[Reading text]
Investment products: Portfolio construction and investment decision making.

Product-level information with examples of ESG application to portfolio holdings should be assessed. Typically, this is an area where true understanding can only be gained from well-executed dialogue.

Investment managers must ensure that investment processes incorporate ESG analysis, and that such insight is presented to investment decision-makers (and that those decision-makers are able and empowered to act accordingly).

Pension funds should verify that final decision-makers use available ESG material and organisational insight in their investment decisions and also explain what impacts this is expected to have. They should also ask prospective managers to support any claims with evidence and real examples.

For example, if a product needs to be managed with the objective to remain within a +2 degrees scenario, an investment manager would need to demonstrate how this is being adhered to. In cases where ESG incorporation requires a higher degree of judgement by the investment manager, measuring compliance against an asset owner’s ambitions and objectives is more complex.

Pension funds must understand if there are tangible metrics to evaluate ESG compliance, and work on creating them if they do not exist. This is a complex process for which a descriptive approach would be inappropriate. Elaborating on the process and using measures of judgement and best practices would be a more effective approach.

Finally, in portfolio construction, parameters like tracking error are important as they directly influence choice of investments, but may not be critical.

Please see Common Questions: How  well established is the link between ESG and investment performance. for further detail.

Questions related to screening and normative products: 

  • Do you have an ESG exclusion or inclusion list, and what governs these exclusions?
  • Do you remove companies from the portfolio for non-compliance with the ESG policy?
  • Do you blacklist countries and issuers, and which issues do these relate to (e.g. corruption, corporate governance, etc.)?
  • Please describe how you merge financial and ESG criteria during investment analysis.
  • How often do you review the ESG risk exposure of the portfolio and how often have you changed the investable universe based on those findings?
  • Please give five examples of how ESG issues have influenced investment decision making.
  • How do you foresee ESG issues influencing investment decisions?
  • What challenges do you anticipate in your ESG integration approach?
  • How do you interpret our ESG or responsible investment objectives, and how would you execute investments that are aligned with our beneficiary demands?
  • What ESG data, research, resources, tools and practices will be used to incorporate ESG factors into the investment processes, valuations and other investment decisions you make for this product? What are the main ESG factors affecting the portfolio and why is this the case?
  • How will you ensure that all material ESG data available at the firm-level will be used to benefit this product?

Questions related to active ownership products: 

Active ownership in the form of proxy voting and engagement are crucial elements of ESG integration in South Africa, sample questions to ask fund managers:

Questions to explore engagement at the firm and product level:

  • How do you engage with companies on ESG issues?
  • Is the engagement process structured or is it handled on a case-by-case basis?
  • How do you use ESG portfolio information to identify opportunities or targets for engagement?

[Given material]
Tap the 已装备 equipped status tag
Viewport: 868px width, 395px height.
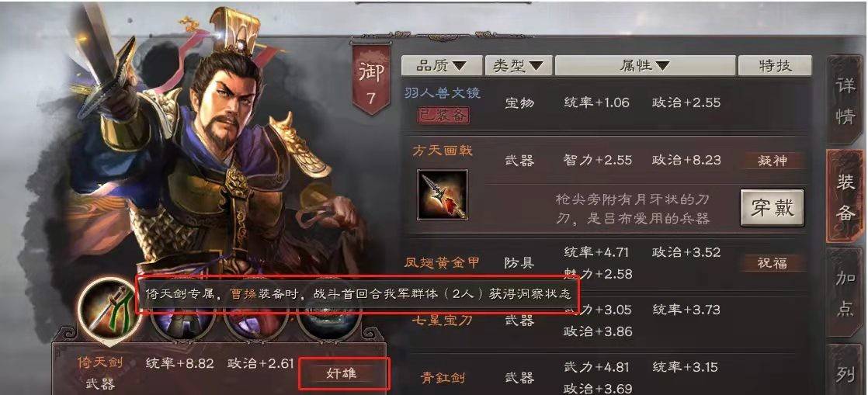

[Jobs]
A – Answer these about the ESG investment text, one answer per line:
(i) What scenario must the example product remain within?
(ii) Which portfolio construction parameter directly influences the choice of investments?
(iii) In which country are proxy voting and engagement called crucial to ESG integration?
B – Carry on the ESG investment text from its final sentence.
The lines are separate material.

[Task-by-task outputs]
A –
(i) A +2 degrees scenario.
(ii) Tracking error.
(iii) South Africa.

B –
  • How do you ensure ESG factors are integrated into investment decisions, including insight gained from engagement activities?
  • Please give evidence of a connection between active ownership activities and portfolio-specific alterations in investment decisions.
  • How will you engage with companies on ESG issues for this product if it differs from your firm-level practice?
  • How does information from engagement affect investment decisions for this product? Please give examples.
  • How are you planning to use engagement service providers for this product, and how will you ensure they meet our needs?
  • If you use service providers as consultants, do you have a policy to provide focus for those providers and clearly outline what is expected of them?
  • Would you consider disinvesting from a company that does not respond to shareholder engagement?
  • What are your service provider’s commitments regarding ESG expectations and are they able to handle differences among various asset owners’ policies?

Questions to explore voting policy and voting outcomes at the firm level and product level:

  • Do you track which strategic changes in corporate actions are attributable to voting outside the default options, e.g. a vote against a general AGM agenda item?
  • Do you evaluate proposed company directors before the AGM/EGM? What process does this involve?
  • What actions have you taken to support ESG related director appointments or to remove directors associated with ESG-related failures?
  • How will you ensure that our policy is adhered to in all situations?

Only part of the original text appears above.